● Records supplied
BEGIN
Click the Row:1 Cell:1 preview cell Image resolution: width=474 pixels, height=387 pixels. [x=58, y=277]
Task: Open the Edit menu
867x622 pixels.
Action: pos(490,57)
END
BEGIN
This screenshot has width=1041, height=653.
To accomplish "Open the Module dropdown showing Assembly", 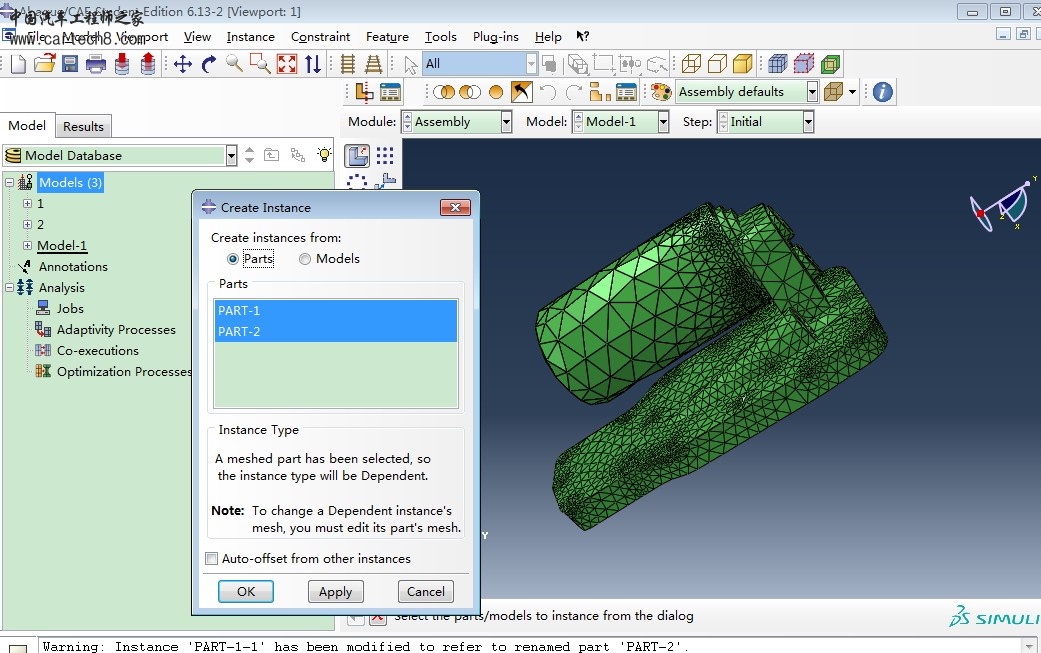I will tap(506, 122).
END
● What to do
The answer must consist of every line from the data that holds the string "height".

● Solution to this task
Click the Row:1 Cell:1 preview cell Image resolution: width=474 pixels, height=387 pixels. [x=58, y=277]
This screenshot has width=1041, height=653.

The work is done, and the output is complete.